Fig. 8. Hardware cost comparison of the proposed 8-bit non-truncated CCMs. The X-axis shows the coefficient (e.g., the point 100 corresponds to hardware implementation of \( 100.x \)). KCM is FloPoCo. HBU is the label for the method using Equation (2). The terms “wOp” refers to applying the coefficient decomposition cost optimizer (Section 2.8), and “w/oOp” refers to not using the optimizer.

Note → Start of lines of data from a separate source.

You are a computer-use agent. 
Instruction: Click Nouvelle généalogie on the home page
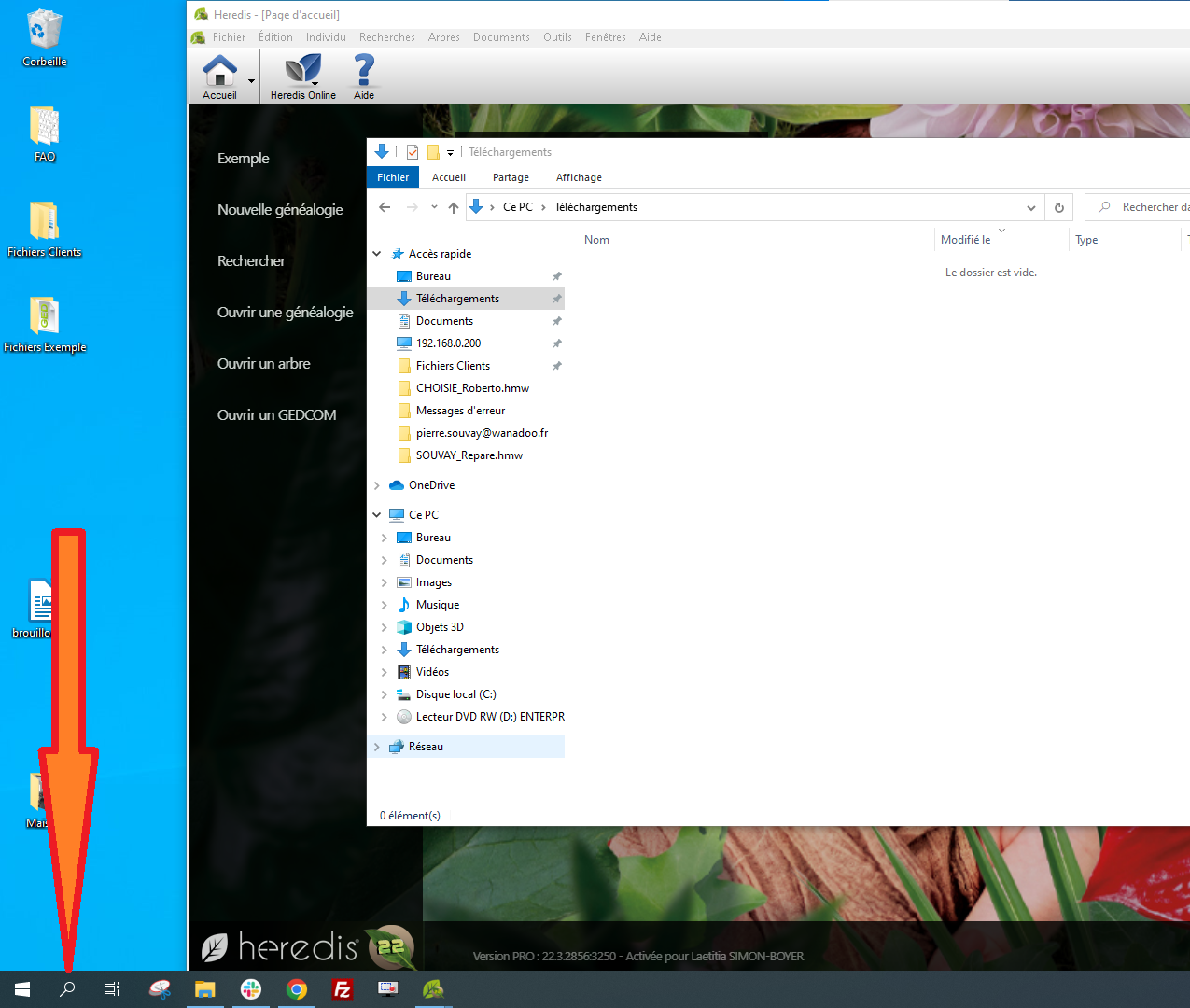click(280, 210)
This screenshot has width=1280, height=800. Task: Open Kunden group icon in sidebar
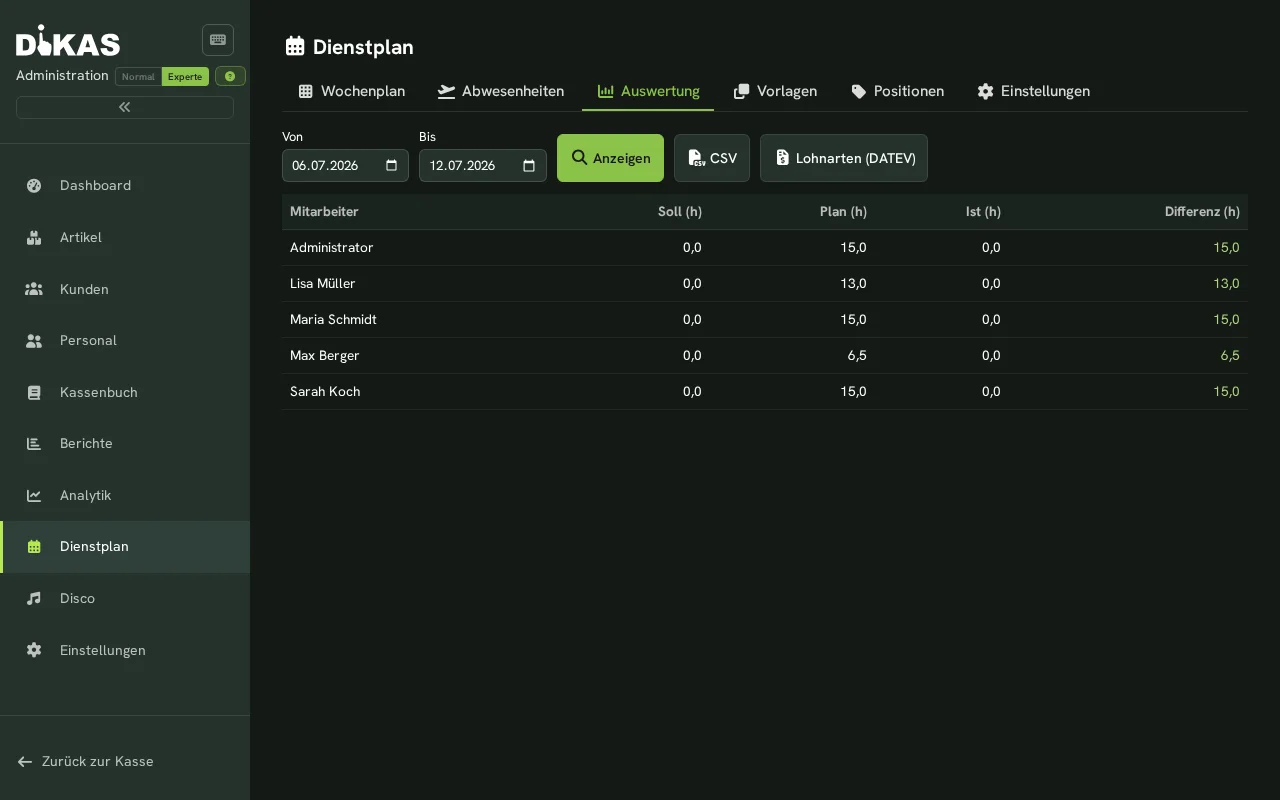pyautogui.click(x=34, y=289)
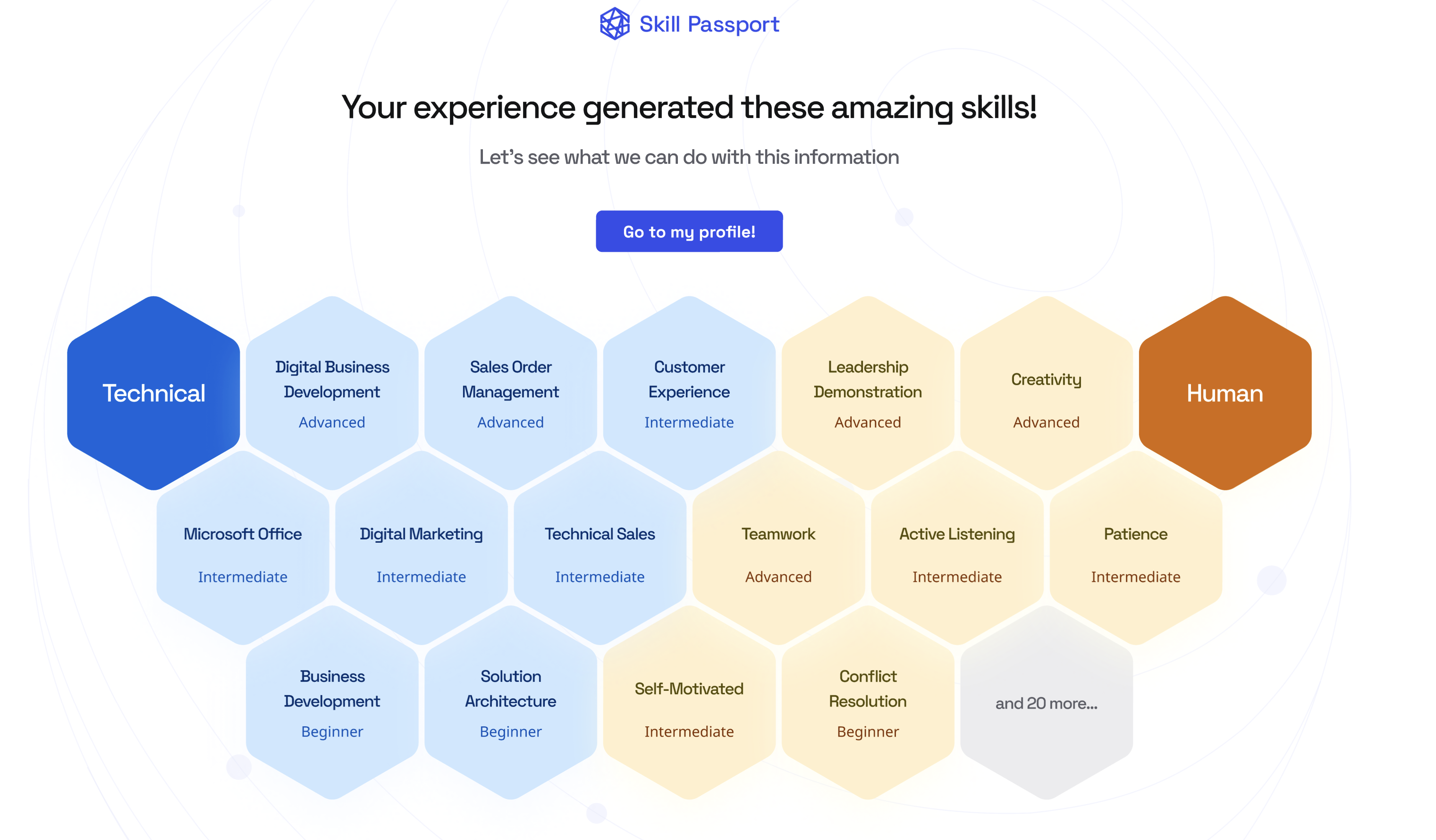The width and height of the screenshot is (1436, 840).
Task: Click the Digital Marketing skill hexagon
Action: tap(421, 548)
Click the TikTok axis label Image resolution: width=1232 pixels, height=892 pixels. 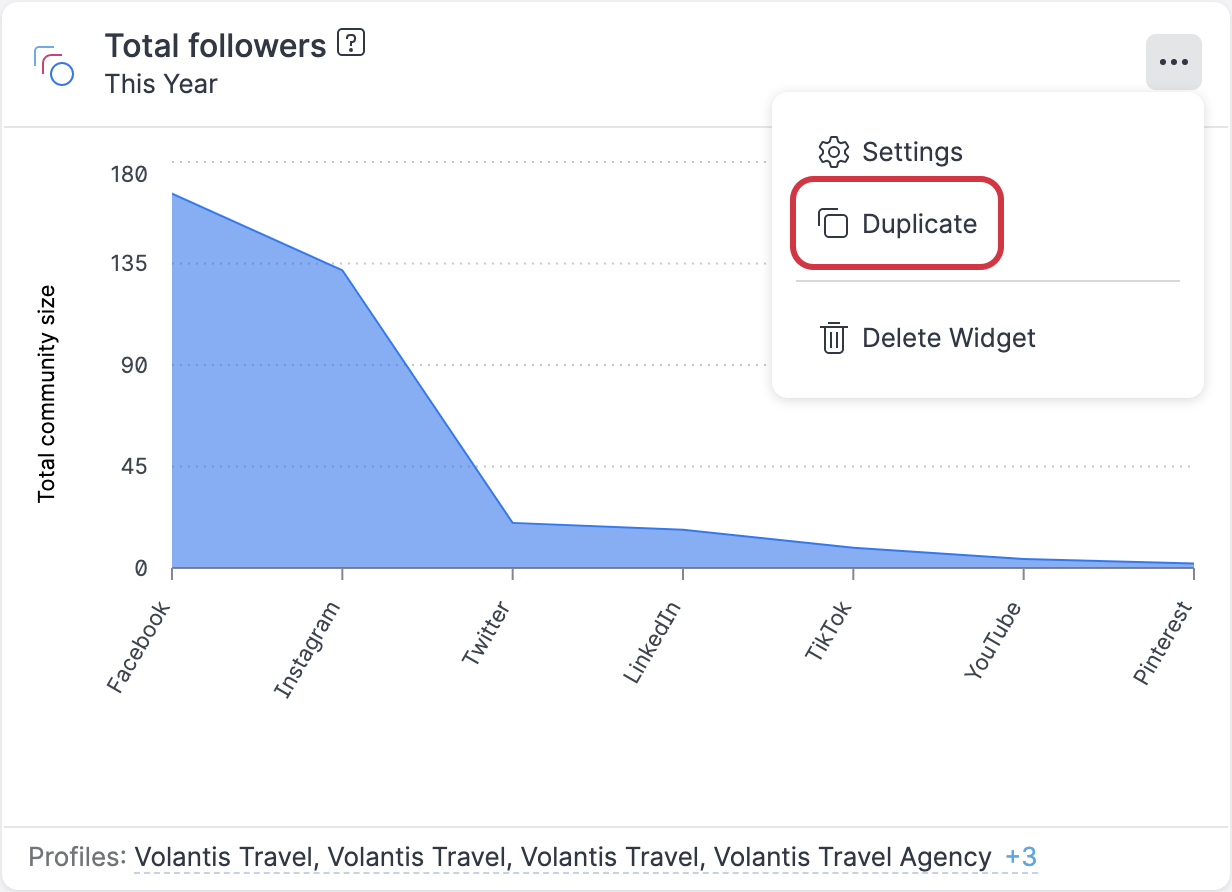[828, 631]
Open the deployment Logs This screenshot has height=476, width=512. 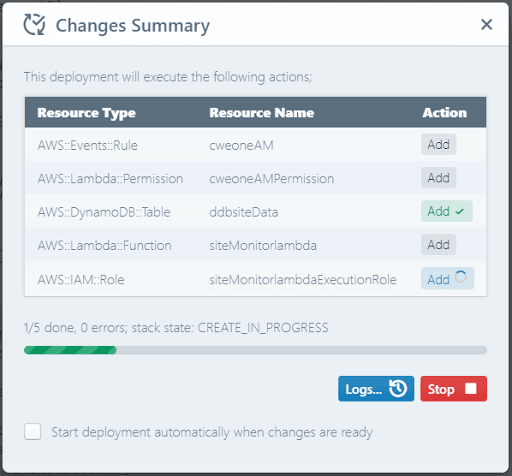point(376,389)
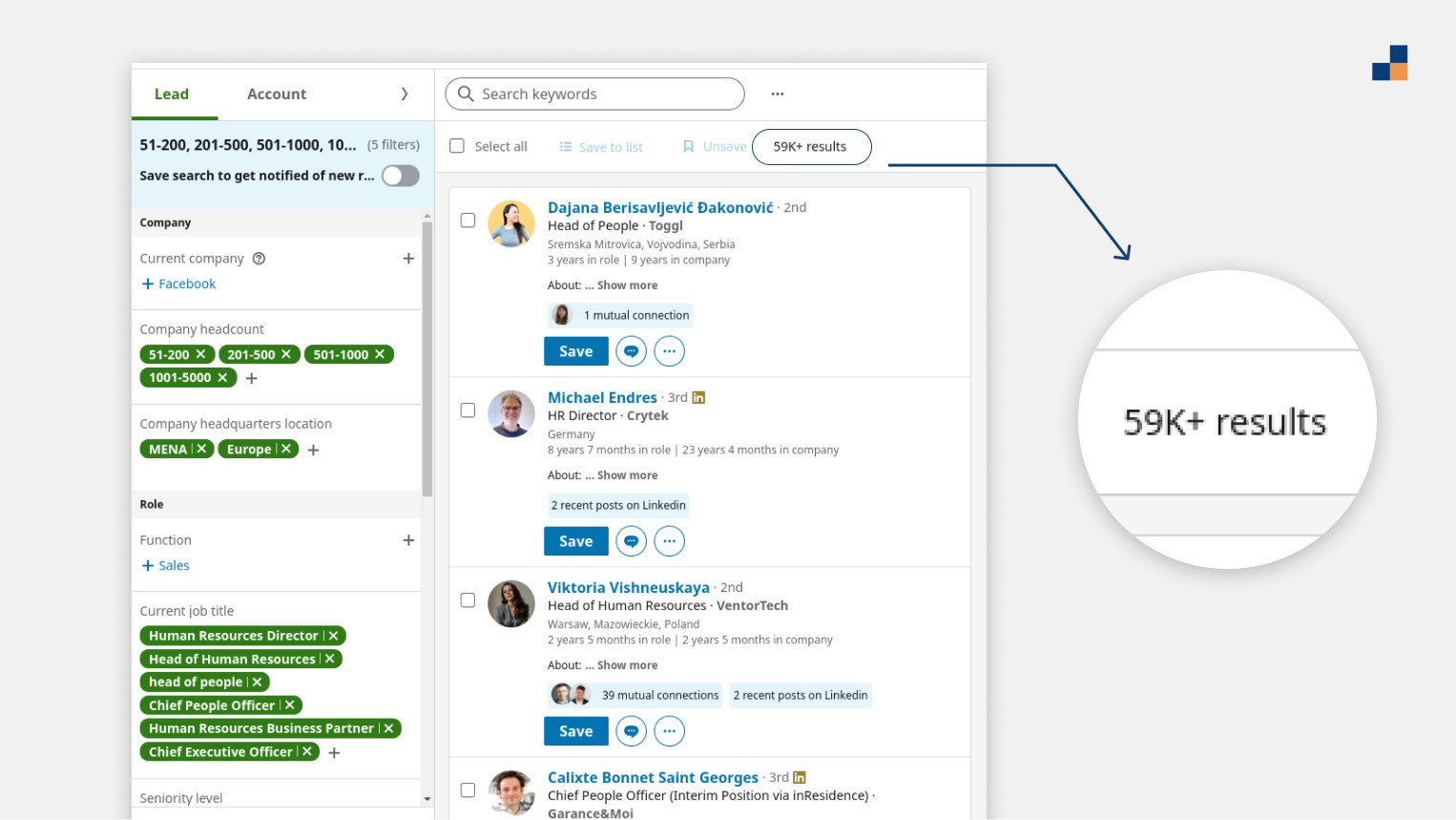Check the Select all checkbox
Viewport: 1456px width, 820px height.
pyautogui.click(x=457, y=146)
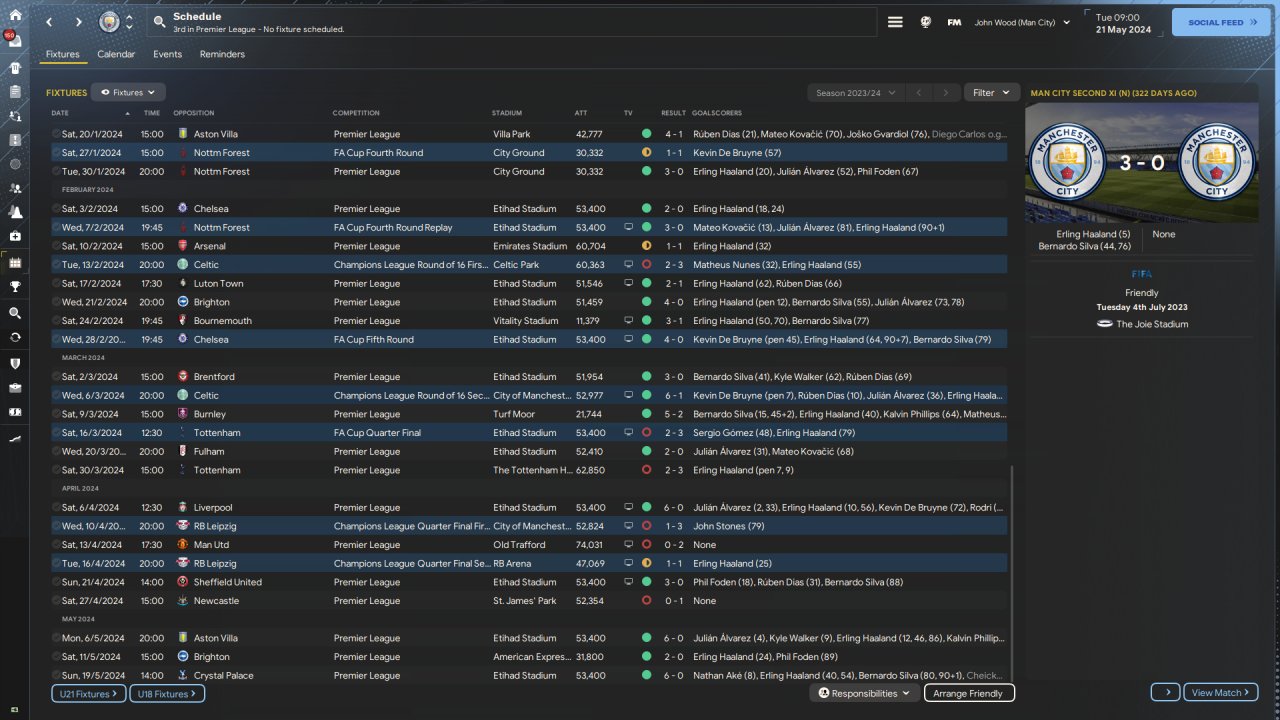Click the Arrange Friendly button
Image resolution: width=1280 pixels, height=720 pixels.
click(x=969, y=693)

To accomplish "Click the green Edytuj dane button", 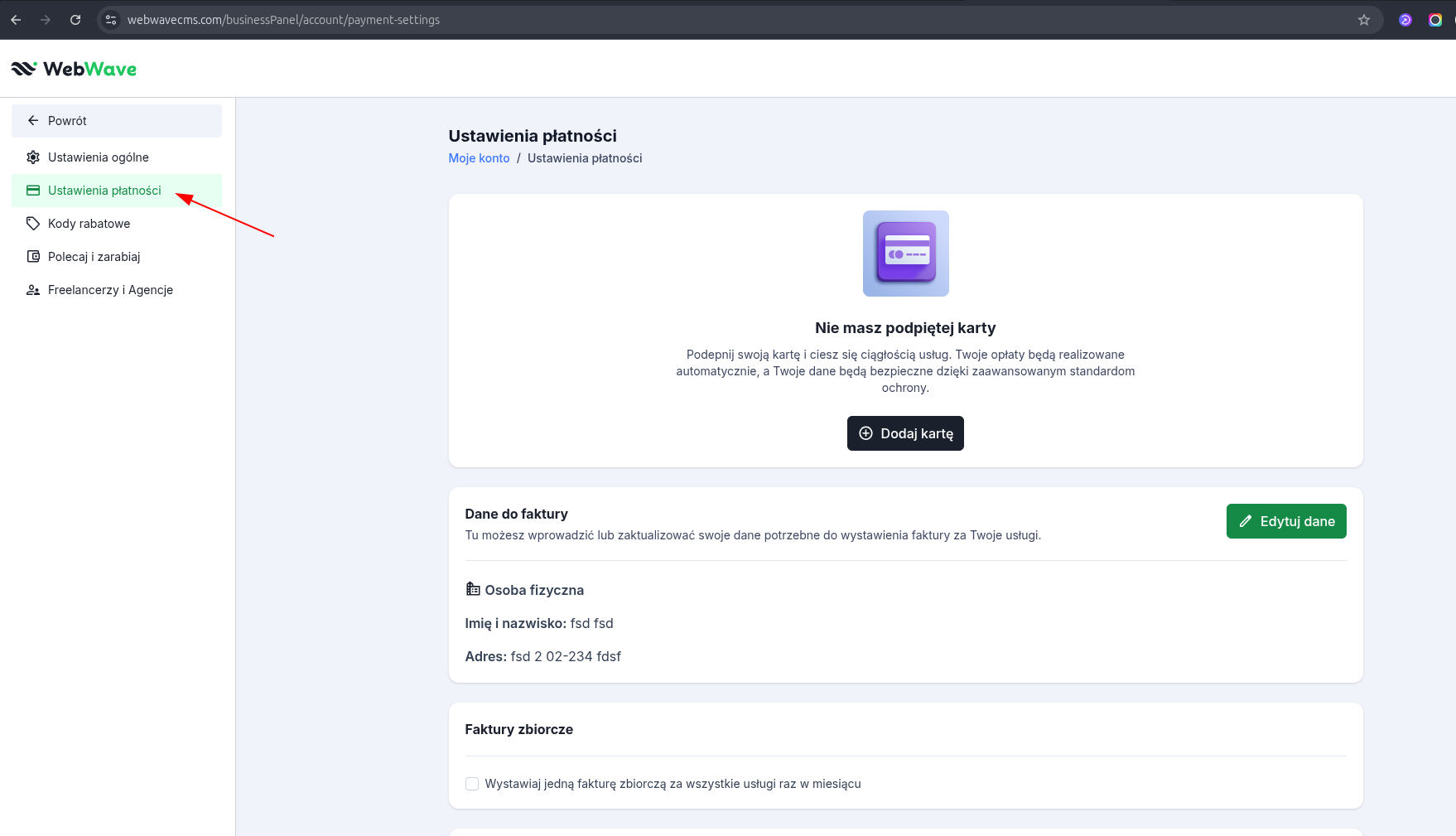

For further evaluation of the proposed CCMs, Tables 1 and 2 compare the area cost statistics of the proposed CCMs, against the area cost of Xilinx LogiCORE IP CCMs and table-based KCM CCMs, respectively, for different resolutions. It should be mentioned that we have reported area cost statistics corresponding to those approximated-bias-value CCMs that can deliver desirable performance for 2D-DCT, which will be discussed in Section 5. These tables show the number of cases in which the proposed approach has higher (\(IP\lt HBU\)), equal (\(IP==HBU\)), or lower (\(IP\gt HBU\)) area cost compared to Xilinx LogiCORE IP and table-based KCM CCMs. Also, these tables report the total hardware cost of all coefficients for each resolution using the proposed, Xilinx LogiCORE IP, and table-based KCM CCMs. In these tables, the ‘Ratio’ column is the ratio of the total cost of the proposed CCMs to the total cost of Xilinx LogiCORE IP/table-based KCM CCMs.

Table 1.

Table 1. Hardware Cost Comparison Statistics of the Proposed CCMs before and After Applying our Decomposition Optimizer Versus Xilinx LogiCORE IP CCMs

Table 2.

Table 2. Hardware Cost Comparison Statistics of the Proposed CCMs before and After Applying our Decomposition Optimizer Versus Table-based KCM CCMs

Table 1 shows that the proposed method can improve the area cost of 7- to 9-bit truncated CCMs by 52.3% to 24.7%, and the area cost of 8-bit non-truncated CCMs by 28.4% without applying the decomposition optimizer. As we can see, it cannot beat Xilinx LogiCORE IP for high-resolution CCMs, such as 10- and 11-bit truncated CCMs. However, using approximated bias values in the HBU architecture (Equation (4)) improves the ratio significantly, with up to 82.5% (9, Truncated-Dev10). The results of our method are much better when applying the decomposition optimizer: it can beat Xilinx LogiCORE IP-based CCMs and can improve the area cost of the reported resolutions significantly. For example, if we add up the area cost of all LogiCORE IP-based and optimized HBU-based 8-bit truncated CCMs, the optimized HBU reduces the area cost by 31.6%.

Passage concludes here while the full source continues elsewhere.